La fiducia verso le notizie risale lievemente al 36%, ma resta su livelli bassi e frammentati. Tra le istituzioni i mass media presentano un livello di fiducia relativamente basso, ma abbastanza stabile negli ultimi dieci anni, mentre in altri paesi si è assistito a una discesa. Il dato è più alto tra le donne (38%) che tra gli uomini (33%) e premia le testate percepite come meno schierate politicamente, oltre che i brand locali e regionali che mantengono un rapporto diretto con le comunità.
Crisi del modello a pagamento e valore delle news locali
Pagamenti per news online (Italia, 2025) | % |
Paga per accedere alle news online | 9% |
Non pagherebbe in nessun caso | 69% |
Interessati al “bundle” multi-testata | 14% |
Fiducia nelle notizie | 36% |
In un contesto frammentato e di calo dell’interesse generale, le notizie locali si rivelano un potenziale driver di engagement e di ricostruzione del rapporto tra lettori ed editori. L’81% degli italiani si interessa alle notizie di prossimità, con la cronaca nera al primo posto (58%), ma con un interesse trasversale per la cronaca locale e le storie concrete. Qui, le testate locali possono offrire valore aggiunto rispetto agli aggregatori, grazie al rapporto con le fonti e alla capacità di raccontare storie che rispondono a bisogni di comunità. Non a caso nel pesante calo che ha interessato i quotidiani negli ultimi quindici anni, quando hanno perso circa i tre quarti delle copie vendute, i quotidiani locali sono le testate che hanno minimizzato le perdite.
Personalizzazione dell’informazione e rischio delle bolle
Sul fronte dell’innovazione, il report rileva che il 50% degli italiani si dichiara a proprio agio con siti e app di notizie altamente personalizzati, confermando una crescente apertura verso la personalizzazione spinta, pur mantenendo uno scetticismo verso notizie interamente prodotte dall’intelligenza artificiale. I lettori riconoscono all’AI velocità, convenienza e semplicità, ma la giudicano meno trasparente e affidabile del giornalismo tradizionale. Naturalmente la personalizzazione presenta la grande opportunità di riuscire a seguire domande differenti, ma allo stesso tempo erode quello strato informativo comune a tutta la società e favorisce la formazione di bolle informative dove si ritrovano consumatori con gusti e orientamenti simili.
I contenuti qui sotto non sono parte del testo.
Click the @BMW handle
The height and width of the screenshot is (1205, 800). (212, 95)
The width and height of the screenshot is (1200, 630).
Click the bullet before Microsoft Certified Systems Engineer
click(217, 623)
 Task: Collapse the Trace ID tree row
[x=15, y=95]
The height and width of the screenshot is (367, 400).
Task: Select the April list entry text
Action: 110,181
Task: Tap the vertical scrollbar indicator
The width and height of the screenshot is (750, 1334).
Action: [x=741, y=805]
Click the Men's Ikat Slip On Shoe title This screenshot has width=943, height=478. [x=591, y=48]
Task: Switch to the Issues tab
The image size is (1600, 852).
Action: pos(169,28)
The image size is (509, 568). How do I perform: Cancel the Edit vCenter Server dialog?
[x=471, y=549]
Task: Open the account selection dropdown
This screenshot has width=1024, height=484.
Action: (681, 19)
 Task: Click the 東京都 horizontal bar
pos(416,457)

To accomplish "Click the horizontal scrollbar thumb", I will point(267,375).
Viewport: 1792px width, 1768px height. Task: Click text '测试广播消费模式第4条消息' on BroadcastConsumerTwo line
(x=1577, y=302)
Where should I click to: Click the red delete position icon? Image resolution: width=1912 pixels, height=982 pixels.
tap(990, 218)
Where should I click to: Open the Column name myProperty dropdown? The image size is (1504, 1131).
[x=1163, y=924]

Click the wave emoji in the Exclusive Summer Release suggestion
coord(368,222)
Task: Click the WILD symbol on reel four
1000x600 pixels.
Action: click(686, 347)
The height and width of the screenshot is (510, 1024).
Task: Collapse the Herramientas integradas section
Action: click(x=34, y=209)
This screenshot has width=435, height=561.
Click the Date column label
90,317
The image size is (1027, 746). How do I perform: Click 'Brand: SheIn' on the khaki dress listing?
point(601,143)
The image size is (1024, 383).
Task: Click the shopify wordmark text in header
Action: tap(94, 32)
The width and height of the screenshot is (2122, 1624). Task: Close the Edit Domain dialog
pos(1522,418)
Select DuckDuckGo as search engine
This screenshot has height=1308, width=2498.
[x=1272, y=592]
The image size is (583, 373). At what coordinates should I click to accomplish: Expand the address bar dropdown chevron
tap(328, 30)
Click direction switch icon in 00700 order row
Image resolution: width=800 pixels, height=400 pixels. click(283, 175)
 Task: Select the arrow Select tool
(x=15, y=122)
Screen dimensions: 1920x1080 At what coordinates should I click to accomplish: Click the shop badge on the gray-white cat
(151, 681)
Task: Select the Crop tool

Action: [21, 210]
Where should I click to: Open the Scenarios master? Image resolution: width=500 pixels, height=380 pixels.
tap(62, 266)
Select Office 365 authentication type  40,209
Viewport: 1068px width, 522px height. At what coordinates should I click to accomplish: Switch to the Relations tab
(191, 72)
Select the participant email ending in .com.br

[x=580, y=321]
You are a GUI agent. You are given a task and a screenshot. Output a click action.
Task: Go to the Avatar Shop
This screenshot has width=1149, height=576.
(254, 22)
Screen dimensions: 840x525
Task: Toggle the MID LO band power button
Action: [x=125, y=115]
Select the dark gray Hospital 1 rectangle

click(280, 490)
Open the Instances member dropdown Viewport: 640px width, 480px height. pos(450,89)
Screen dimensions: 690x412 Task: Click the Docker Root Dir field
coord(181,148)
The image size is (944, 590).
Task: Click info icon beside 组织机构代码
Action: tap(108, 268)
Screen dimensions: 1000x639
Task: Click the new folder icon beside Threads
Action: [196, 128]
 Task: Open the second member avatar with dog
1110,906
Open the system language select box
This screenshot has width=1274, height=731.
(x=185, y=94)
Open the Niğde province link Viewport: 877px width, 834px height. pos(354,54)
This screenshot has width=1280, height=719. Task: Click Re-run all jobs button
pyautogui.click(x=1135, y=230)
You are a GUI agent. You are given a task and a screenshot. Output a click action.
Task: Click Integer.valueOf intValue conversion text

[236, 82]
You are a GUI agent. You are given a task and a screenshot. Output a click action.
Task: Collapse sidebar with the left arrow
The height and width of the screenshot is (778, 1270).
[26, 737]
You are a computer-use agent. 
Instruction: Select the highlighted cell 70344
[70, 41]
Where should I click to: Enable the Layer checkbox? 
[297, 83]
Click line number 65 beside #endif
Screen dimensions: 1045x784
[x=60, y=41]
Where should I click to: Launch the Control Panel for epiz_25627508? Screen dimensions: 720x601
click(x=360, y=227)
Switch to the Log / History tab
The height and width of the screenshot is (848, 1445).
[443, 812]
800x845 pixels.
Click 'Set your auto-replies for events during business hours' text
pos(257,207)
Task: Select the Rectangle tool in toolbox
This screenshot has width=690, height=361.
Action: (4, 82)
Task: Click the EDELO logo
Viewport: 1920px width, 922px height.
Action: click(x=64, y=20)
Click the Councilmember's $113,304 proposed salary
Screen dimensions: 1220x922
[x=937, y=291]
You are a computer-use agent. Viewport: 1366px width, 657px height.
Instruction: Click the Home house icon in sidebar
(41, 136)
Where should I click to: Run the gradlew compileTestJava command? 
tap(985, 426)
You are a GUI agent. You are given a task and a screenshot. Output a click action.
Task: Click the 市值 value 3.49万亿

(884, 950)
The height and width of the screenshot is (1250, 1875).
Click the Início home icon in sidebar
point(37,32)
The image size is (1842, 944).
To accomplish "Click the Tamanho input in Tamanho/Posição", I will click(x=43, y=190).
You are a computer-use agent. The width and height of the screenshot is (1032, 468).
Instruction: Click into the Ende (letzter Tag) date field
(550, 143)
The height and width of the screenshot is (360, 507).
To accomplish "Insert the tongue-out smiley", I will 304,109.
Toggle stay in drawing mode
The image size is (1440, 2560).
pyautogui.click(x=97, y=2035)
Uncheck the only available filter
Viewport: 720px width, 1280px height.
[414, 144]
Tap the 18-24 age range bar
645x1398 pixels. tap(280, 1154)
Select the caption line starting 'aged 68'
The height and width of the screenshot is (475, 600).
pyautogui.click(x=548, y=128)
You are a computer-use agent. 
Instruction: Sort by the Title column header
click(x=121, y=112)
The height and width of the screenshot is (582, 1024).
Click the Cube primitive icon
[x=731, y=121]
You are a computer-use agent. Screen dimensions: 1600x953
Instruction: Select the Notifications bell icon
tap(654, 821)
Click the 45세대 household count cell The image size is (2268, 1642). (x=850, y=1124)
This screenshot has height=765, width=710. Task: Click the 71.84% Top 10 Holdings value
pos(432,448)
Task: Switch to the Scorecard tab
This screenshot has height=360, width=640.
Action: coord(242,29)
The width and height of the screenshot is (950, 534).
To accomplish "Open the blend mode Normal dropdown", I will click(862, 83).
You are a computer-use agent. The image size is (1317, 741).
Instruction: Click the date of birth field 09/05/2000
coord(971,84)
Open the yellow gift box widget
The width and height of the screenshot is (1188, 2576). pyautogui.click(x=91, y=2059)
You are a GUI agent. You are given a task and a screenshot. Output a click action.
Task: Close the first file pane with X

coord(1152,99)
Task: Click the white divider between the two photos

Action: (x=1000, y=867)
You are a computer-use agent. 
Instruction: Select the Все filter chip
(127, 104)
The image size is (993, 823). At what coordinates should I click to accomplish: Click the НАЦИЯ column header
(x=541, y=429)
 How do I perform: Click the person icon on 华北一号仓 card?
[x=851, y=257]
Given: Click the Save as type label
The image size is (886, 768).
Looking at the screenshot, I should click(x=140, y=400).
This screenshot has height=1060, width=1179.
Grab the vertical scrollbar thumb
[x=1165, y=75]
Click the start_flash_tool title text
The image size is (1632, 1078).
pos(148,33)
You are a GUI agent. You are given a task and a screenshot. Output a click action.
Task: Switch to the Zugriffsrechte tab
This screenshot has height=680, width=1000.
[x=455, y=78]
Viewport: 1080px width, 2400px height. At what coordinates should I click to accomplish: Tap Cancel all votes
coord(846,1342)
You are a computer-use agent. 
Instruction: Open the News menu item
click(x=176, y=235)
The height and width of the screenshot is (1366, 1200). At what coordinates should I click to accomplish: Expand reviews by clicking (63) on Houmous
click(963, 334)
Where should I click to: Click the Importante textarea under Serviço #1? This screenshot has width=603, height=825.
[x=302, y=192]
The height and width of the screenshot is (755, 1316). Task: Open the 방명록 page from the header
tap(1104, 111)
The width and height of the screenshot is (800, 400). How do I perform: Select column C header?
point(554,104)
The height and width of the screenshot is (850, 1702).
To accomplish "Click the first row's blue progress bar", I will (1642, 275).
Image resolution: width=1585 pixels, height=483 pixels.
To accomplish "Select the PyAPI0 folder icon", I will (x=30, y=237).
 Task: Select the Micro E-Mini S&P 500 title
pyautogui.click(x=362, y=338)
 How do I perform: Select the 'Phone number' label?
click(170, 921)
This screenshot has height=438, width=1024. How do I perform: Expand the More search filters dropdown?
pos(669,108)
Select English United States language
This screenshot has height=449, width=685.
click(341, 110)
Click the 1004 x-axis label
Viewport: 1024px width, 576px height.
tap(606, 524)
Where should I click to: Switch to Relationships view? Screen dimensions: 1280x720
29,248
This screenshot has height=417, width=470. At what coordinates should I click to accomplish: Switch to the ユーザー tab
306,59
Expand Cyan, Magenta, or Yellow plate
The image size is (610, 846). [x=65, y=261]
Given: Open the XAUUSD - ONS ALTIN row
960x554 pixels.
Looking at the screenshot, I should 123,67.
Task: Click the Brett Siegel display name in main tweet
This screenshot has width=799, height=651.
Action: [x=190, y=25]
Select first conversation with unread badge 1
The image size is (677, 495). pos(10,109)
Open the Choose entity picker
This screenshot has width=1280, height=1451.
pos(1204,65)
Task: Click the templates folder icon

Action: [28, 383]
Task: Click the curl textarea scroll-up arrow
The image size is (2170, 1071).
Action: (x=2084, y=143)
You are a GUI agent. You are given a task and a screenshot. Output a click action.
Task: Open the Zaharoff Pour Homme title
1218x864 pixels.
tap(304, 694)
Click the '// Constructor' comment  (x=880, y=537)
Uso dell’AI nel giornalismo | % favorevoli |
Personalizzazione spinta delle news | 50% |
Traduzione automatica articoli | 26% |
Riepiloghi rapidi con AI | 20% |
Chatbot AI per spiegazioni su notizie | 17% |
Scetticismo su news create solo da AI | Elevato |
Modelli editoriali flessibili per la sostenibilità futura
La stabilità dell’interesse per le notizie locali, l’apertura verso la personalizzazione, la crisi degli abbonamenti e la tenuta della TV indicano che non è più solo una questione di “cosa raccontare”, ma di “come e dove” raccontarlo. Per le testate, significa ripensare il modello editoriale non come erogazione lineare di contenuti, ma come costruzione di community, offerte flessibili, pacchetti multi-testata e strumenti di fidelizzazione capaci di trasformare l’abitudine di consumo in relazione. In un contesto in cui i ricavi editoriali tendono a contrarsi si tratta di un compito difficile anche perché si tratta di trasformare il profilo tipico del giornalismo.
Se l’Italia vuole evitare di restare fanalino di coda negli abbonamenti e nella sostenibilità editoriale, occorrerà affrontare con urgenza i nodi dell’alfabetizzazione mediatica, della news literacy e della fiducia. Un percorso che richiede investimenti mirati, qualità editoriale e il coraggio di sperimentare formati innovativi, podcast, video brevi e modelli di membership capaci di trasformare l’informazione da commodity gratuita a servizio riconosciuto di valore.